- Born: Erika Zuckerman
- Education: Harvard University (BA) Johns Hopkins University (MPH) University of Pennsylvania (MA) Lesley University (MEd)
- Subject: Early childhood education
- Notable works: The Importance of Being Little
- Spouse: Nicholas Christakis
- Children: 4

= Erika Christakis =

American educator and author

Erika Christakis (née Zuckerman) is an American educator and writer, specializing in early childhood education. She is author of The Importance of Being Little.

==Education and early career==
Christakis graduated from Harvard College with a degree in social anthropology in 1986. She was one of the first undergraduate interns at Harvard's Foundation for Intercultural and Race Relations and studied in Kenya in 1985. In the late 1980s and early 1990s, Christakis worked on public health projects in Bangladesh and Ghana and served as a case manager for indigent adults with mental illness and addiction in Boston.

In 1990, Christakis obtained a Master of Public Health degree from Johns Hopkins University, with a concentration in international health. In 1993, she obtained a second master's degree from the Annenberg School for Communication at the University of Pennsylvania, with a focus on the role of education campaigns to prevent HIV infection and to improve maternal and child health. Christakis obtained her third master's degree in 2008, in early childhood education, from Lesley University and was then licensed in Massachusetts as an early childhood teacher and preschool director.

==Career==
Since the 1990s, Christakis has worked as a preschool teacher, college administrator and instructor, educational consultant, and writer and journalist.

From 2009 to 2013, Christakis was appointed Co-Master, together with her husband, the scientist Nicholas Christakis, of Pforzheimer House at Harvard College.

In 2013, Christakis moved to Yale University, where she was appointed Lecturer in Early Childhood Education at the Zigler Center in Child Development and Social Policy at the Yale Child Study Center. At Yale, she has taught undergraduate courses in child policy, early childhood education, and child development. She was appointed Associate Master of Silliman College, one of Yale's 12 residential colleges, in the spring of 2015, a post she held until June 2016.

Christakis has written on the developmental needs of children, young adults, and families, and on popular culture and other topics, for many venues, including The Atlantic, CNN.com, The Washington Post, The Huffington Post, the Financial Times, and The Boston Globe. She wrote a Time Ideas column for two years. She has written in the defense of the rights of minors and criticized the increasing bureaucratization of American schooling. Her article in The Atlantic in early 2016, "The New Preschool Is Crushing Kids", was described in Slate as having an "explosive" effect on the education world.

Her book, The Importance of Being Little: What Preschoolers Really Need From Grownups was published by Viking Penguin in February 2016, and it debuted on the New York Times Hardcover Nonfiction Bestseller List of February 28, 2016, at number 19. Science described the book as "superbly written" and "supported by a rich scientific literature". The book also inspired a string quartet by composer Travis Ramsey.

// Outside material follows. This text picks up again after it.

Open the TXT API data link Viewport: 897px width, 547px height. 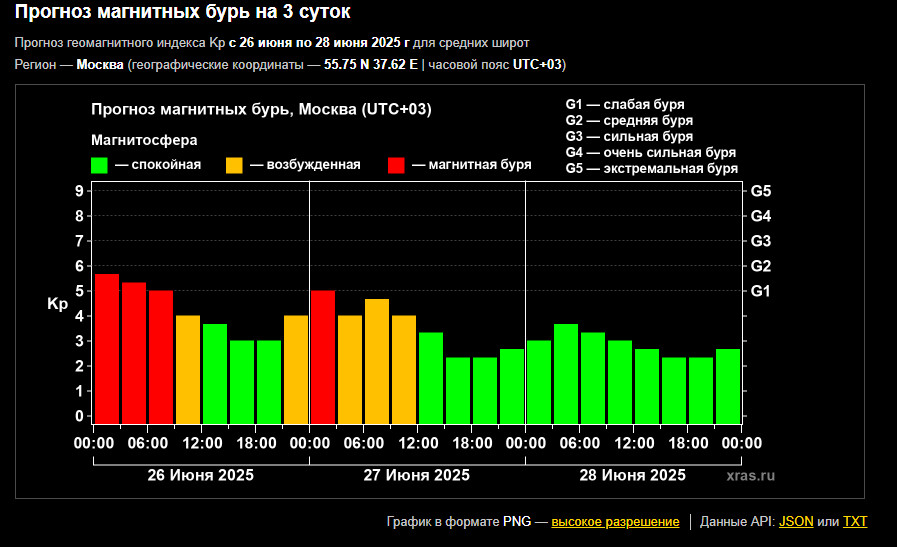tap(855, 522)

In October 2019, she joined the National Advisory Board of Defending the Early Years, a non-profit organization working for just, equitable, and quality early childhood education.

Christakis has spoken twice at the Aspen Institute Ideas Festival.

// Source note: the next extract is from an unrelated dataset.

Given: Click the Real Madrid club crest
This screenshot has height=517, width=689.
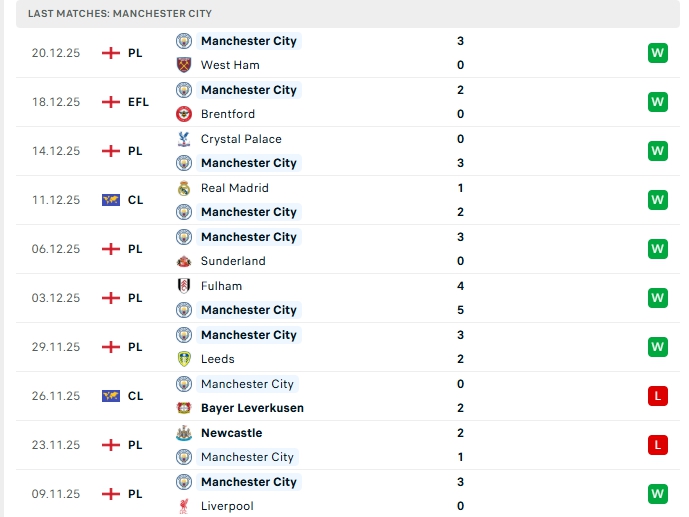Looking at the screenshot, I should [x=184, y=188].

===Support for Free Expression===

During her time as a Co-Master of Pforzheimer House at Harvard in 2012, Christakis was involved in the defense of free expression. She came to the defense of minority students who were using satire to criticize the final clubs at that institution, arguing that policing free expression on campus "denies students the opportunity to learn to think for themselves." In another column that same year, she came to the defense of a high school student wearing a T-shirt supporting gay rights.

In October 2015, in her capacity as Associate Master of Silliman College at Yale, Christakis wrote an email to Silliman students regarding the role of free expression in universities. Her note was in response to a directive from the Yale Intercultural Affairs Committee that provided guidelines regarding Halloween costumes for all undergraduates. Christakis argued that, from a developmental perspective, students might wish to consider whether administrators should provide such guidance to college-age students. This claim engendered mixed reactions on campus, but The Atlantic noted that "her message was a model of relevant, thoughtful, civil engagement." At the end of the academic year (in June 2016), Christakis decided no longer to teach at Yale, and, on the anniversary of the events (in October 2016), she described the difficult circumstances she had faced, expressing concern that a "culture of protection may ultimately harm those it purports to protect." By 2023, the 2015 events had come to be seen, in retrospect, as indicators of a concerning sea change in attitudes on American university campuses. The events also motivated, in part, the release of a report by the Yale Committee on Trust in Higher Education in 2026.

In 2023, Christakis received the Silverglate Award for Championing Free Expression from the Foundation for Individual Rights and Expression.

== Personal ==
Christakis is married to scientist and author Nicholas Christakis and they have four children, one of whom they adopted later in life, while serving as foster parents.